* Exercise aim *
Copy out the records again. Change nothing.

* Data for the task *
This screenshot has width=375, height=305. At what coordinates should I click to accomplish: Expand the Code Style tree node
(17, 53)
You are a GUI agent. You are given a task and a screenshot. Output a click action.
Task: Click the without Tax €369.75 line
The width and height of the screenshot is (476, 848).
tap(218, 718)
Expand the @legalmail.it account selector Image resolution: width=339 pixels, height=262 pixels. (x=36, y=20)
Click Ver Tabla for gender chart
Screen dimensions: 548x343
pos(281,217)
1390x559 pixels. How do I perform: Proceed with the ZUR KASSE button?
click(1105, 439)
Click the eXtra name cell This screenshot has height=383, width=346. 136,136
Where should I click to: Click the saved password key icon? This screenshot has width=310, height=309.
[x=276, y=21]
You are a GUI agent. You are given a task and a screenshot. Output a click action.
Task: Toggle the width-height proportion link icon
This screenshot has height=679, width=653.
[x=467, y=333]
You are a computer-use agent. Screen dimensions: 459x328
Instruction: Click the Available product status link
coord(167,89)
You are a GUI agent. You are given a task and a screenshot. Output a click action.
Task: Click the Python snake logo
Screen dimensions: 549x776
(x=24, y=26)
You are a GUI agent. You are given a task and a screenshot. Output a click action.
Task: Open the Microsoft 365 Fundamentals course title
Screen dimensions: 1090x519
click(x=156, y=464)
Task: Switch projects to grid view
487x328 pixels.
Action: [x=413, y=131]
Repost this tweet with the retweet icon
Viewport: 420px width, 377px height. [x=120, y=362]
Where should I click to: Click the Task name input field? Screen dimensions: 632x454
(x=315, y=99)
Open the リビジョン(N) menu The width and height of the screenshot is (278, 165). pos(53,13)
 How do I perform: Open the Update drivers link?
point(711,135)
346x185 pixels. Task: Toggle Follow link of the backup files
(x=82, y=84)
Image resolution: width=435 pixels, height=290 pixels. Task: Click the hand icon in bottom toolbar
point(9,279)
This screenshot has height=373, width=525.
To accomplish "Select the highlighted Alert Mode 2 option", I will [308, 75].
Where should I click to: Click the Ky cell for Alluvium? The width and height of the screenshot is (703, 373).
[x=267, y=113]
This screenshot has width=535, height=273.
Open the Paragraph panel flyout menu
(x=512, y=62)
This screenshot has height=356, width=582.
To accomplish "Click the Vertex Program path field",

* Solution to this exercise *
This screenshot has width=375, height=305. At what coordinates should I click to accomplish: Expand the Code Style tree node
(17, 53)
You are a GUI agent. You are given a task and a screenshot. Output a click action.
Task: Click the without Tax €369.75 line
The width and height of the screenshot is (476, 848).
tap(218, 718)
Expand the @legalmail.it account selector Image resolution: width=339 pixels, height=262 pixels. (x=36, y=20)
Click Ver Tabla for gender chart
Screen dimensions: 548x343
pos(281,217)
1390x559 pixels. How do I perform: Proceed with the ZUR KASSE button?
click(1105, 439)
Click the eXtra name cell This screenshot has height=383, width=346. 136,136
Where should I click to: Click the saved password key icon? This screenshot has width=310, height=309.
[x=276, y=21]
You are a GUI agent. You are given a task and a screenshot. Output a click action.
Task: Toggle the width-height proportion link icon
This screenshot has height=679, width=653.
[x=467, y=333]
You are a computer-use agent. Screen dimensions: 459x328
Instruction: Click the Available product status link
coord(167,89)
You are a GUI agent. You are given a task and a screenshot. Output a click action.
Task: Click the Python snake logo
Screen dimensions: 549x776
(x=24, y=26)
You are a GUI agent. You are given a task and a screenshot. Output a click action.
Task: Open the Microsoft 365 Fundamentals course title
Screen dimensions: 1090x519
click(x=156, y=464)
Task: Switch projects to grid view
487x328 pixels.
Action: [x=413, y=131]
Repost this tweet with the retweet icon
Viewport: 420px width, 377px height. [x=120, y=362]
Where should I click to: Click the Task name input field? Screen dimensions: 632x454
(x=315, y=99)
Open the リビジョン(N) menu The width and height of the screenshot is (278, 165). pos(53,13)
 How do I perform: Open the Update drivers link?
point(711,135)
346x185 pixels. Task: Toggle Follow link of the backup files
(x=82, y=84)
Image resolution: width=435 pixels, height=290 pixels. Task: Click the hand icon in bottom toolbar
point(9,279)
This screenshot has height=373, width=525.
To accomplish "Select the highlighted Alert Mode 2 option", I will [308, 75].
Where should I click to: Click the Ky cell for Alluvium? The width and height of the screenshot is (703, 373).
[x=267, y=113]
This screenshot has width=535, height=273.
Open the Paragraph panel flyout menu
(x=512, y=62)
This screenshot has height=356, width=582.
To accomplish "Click the Vertex Program path field",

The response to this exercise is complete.